Later in the week they contacted me and sadly told me that a subway study was out of the question. One of the students was confined to a wheelchair and would have to be excluded from all subway trips. They decided to switch to a bus study. I suggested, however, that they first bring the problem to the class and see what kind of solution the children came up with.

The children were outraged! “That’s not fair! Saim should be able to go on the subway just like us!” Here began a most unusual transportation study – The Wheelchair Project.

The class decided to find out more about Saim’s wheelchair and what it was like for him to move around the school and neighborhood. Saim was pleased as punch to be the center of attention (Dana said that she would not have pursued this route if the child was sensitive about being singled out).

They began the study by interviewing Saim. After the interview, they all sat around him in a circle, observing and drawing. The teachers began webbing what children already knew about wheelchairs and also collecting their “wonderings” on post-its and adding these to the web. From these activities, they decided to focus their study on movement and accessibility. These were the two areas where the children had the most interest.

News about this unusual transportation study traveled around the school like hotcakes. When the school’s physical therapist heard about the investigation, she provided the class with an unused wheelchair. This became a very popular wheelchair observation center. Children used magnifying glasses, tape measures, and detail finders (a square of black paper with a peek-hole cut in the center) to look closely at the different parts of wheelchair. They drew the wheels, the brakes, and the gears. Then they shared their drawings and ‘recordings’ with the children in the block center who were constructing their own version of a wheelchair. This chair took many days to construct. It sometimes fell over and was rebuilt often and eventually was held together with yards of masking tape!

 

 

The class visited the school bus that brought Saim to school to see how the lift helped children with walkers and wheelchairs get on and off. They interviewed the driver and also met Manny, a very affable upper-grade child who used a walker to help him move about. Manny was invited to the classroom where he was interviewed. He then gave each child an opportunity to try out his walker.

After this experience, a lift-bus was built in the block center.
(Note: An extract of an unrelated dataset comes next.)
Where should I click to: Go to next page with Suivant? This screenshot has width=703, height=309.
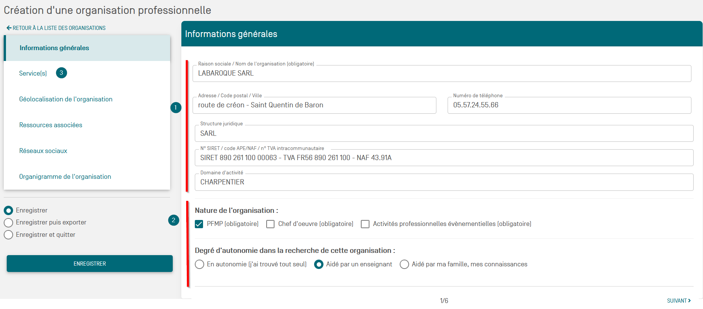pyautogui.click(x=678, y=301)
After a few days, it was deconstructed and the children built “a better lift bus.”

They walked took neighborhood walks, checking to see which stores and sidewalks were “wheelchair friendly.” Then they walked around the school to find out if their school was wheelchair accessible. The front of the school had lots of steps! How did Saim get into school? In an exciting moment of discovery, they found the symbol that they saw on the lift bus, along with an arrow. The class followed the arrows until they came to the ramp entrance. Problem solved!
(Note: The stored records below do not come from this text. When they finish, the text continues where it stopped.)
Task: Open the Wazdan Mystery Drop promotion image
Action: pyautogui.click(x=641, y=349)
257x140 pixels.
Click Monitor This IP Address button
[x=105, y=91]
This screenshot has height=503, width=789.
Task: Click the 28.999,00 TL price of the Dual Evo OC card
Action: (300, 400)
They visited a neighborhood house that had been altered to make it wheelchair accessible and they interviewed the owner of the building.

This study certainly held the interest of the class and raised a new awareness of the challenges in Saim’s daily life. The children developed a feeling of respect for Saim and for the other children in the school who used wheelchairs, walkers and crutches.

Over the years, I have returned to the school to visit Dana Roth and I’ve always been intrigued by the variety of studies taking place in her classroom. On one visit, the children were investigating colors – inventing colors, exploring the various names of Crayola crayons and coming up with their own inventive names for their newly mixed colors. On another visit, the children were building a school in their dramatic play center, reflecting their investigation of their own school. Dana still does some thematic studies but she also listens closely to her children and develops inquiry projects based on their interests and wonderings.

I haven’t worked at the school for the past five years, but I’m going back in the fall to, as Laura Scott, the new principal, says, “Give a refresher course” in inquiry studies to keep it alive and well at the school. Let’s see what happens.